> **PROBLEM REQUIREMENTS**: Write out the part of the entries that opens with the line containing "The width and" and closes with the line containing "the section dropdown", substituting "arrow" for "chevron" and changing nothing else. Leave the pictures out of your answer.

+++ DATASET ROWS

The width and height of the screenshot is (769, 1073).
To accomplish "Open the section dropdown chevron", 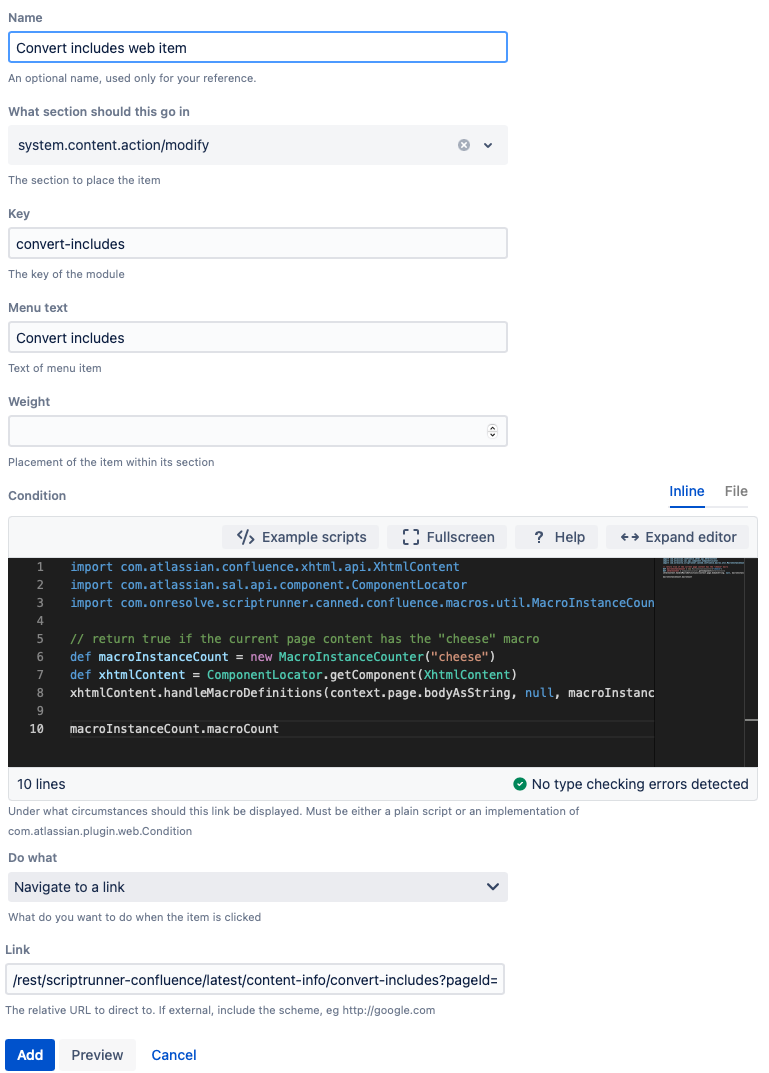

++++++
+++ DATASET ROWS

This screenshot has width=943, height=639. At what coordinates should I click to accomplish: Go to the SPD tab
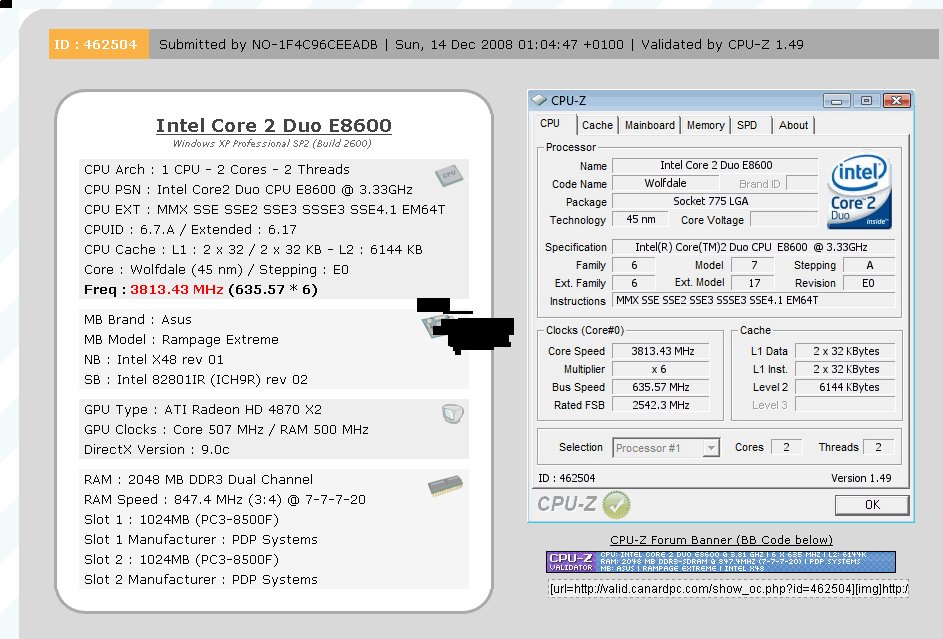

++++++
+++ DATASET ROWS

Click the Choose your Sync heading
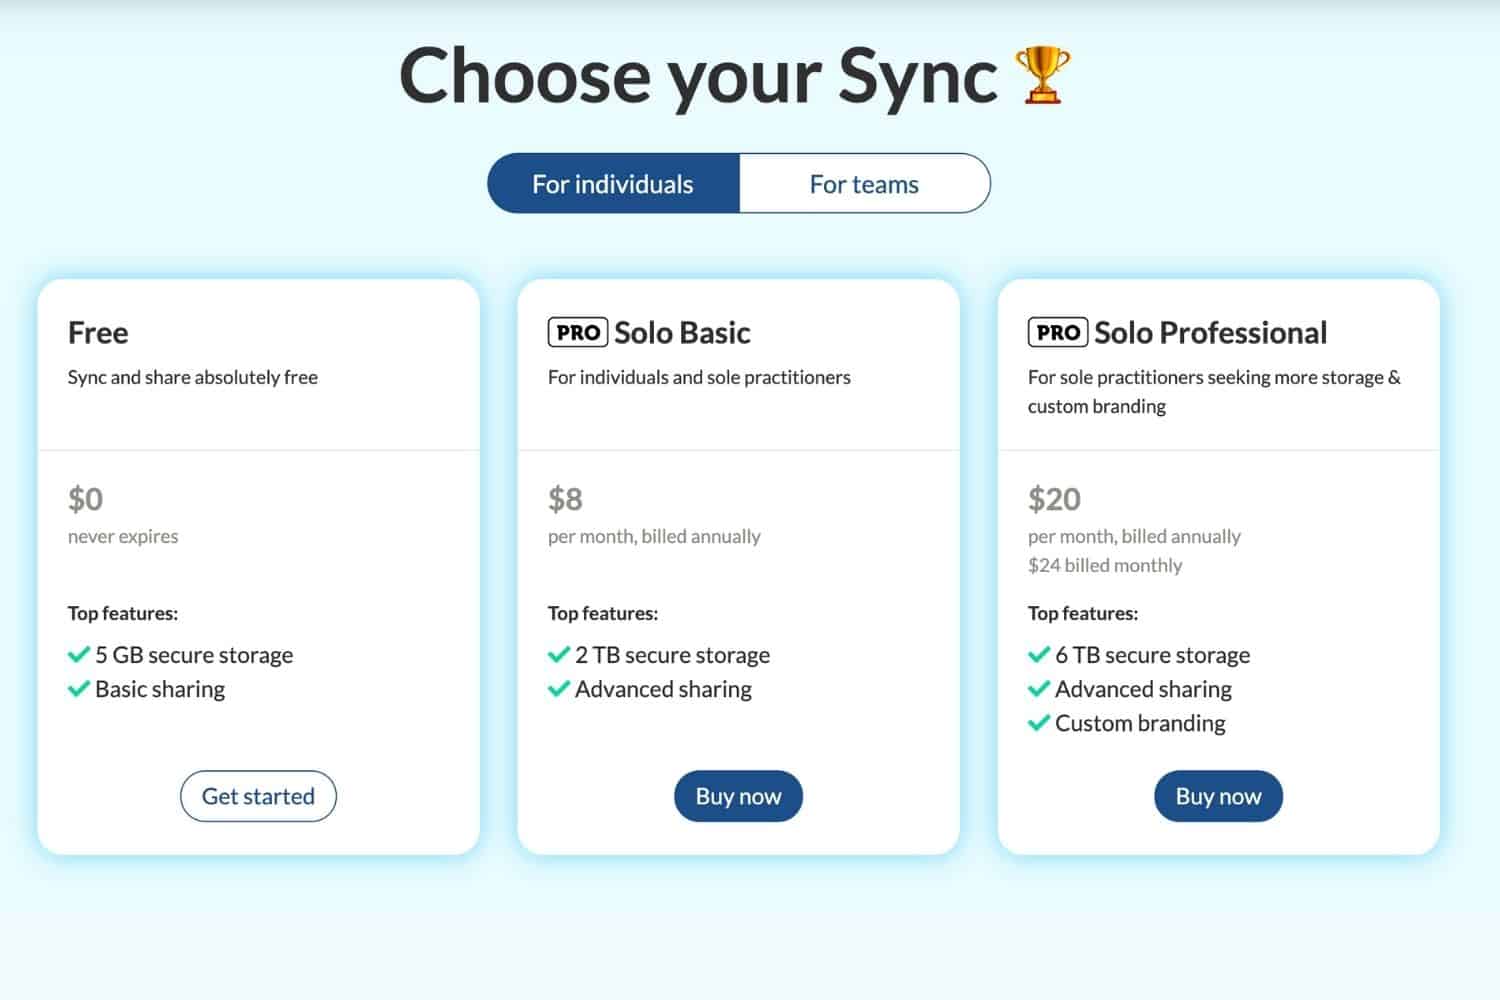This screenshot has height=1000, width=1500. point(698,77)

++++++

> **FULL RESPONSE**:
The width and height of the screenshot is (769, 1073).
To accomplish "Open the section dropdown arrow", 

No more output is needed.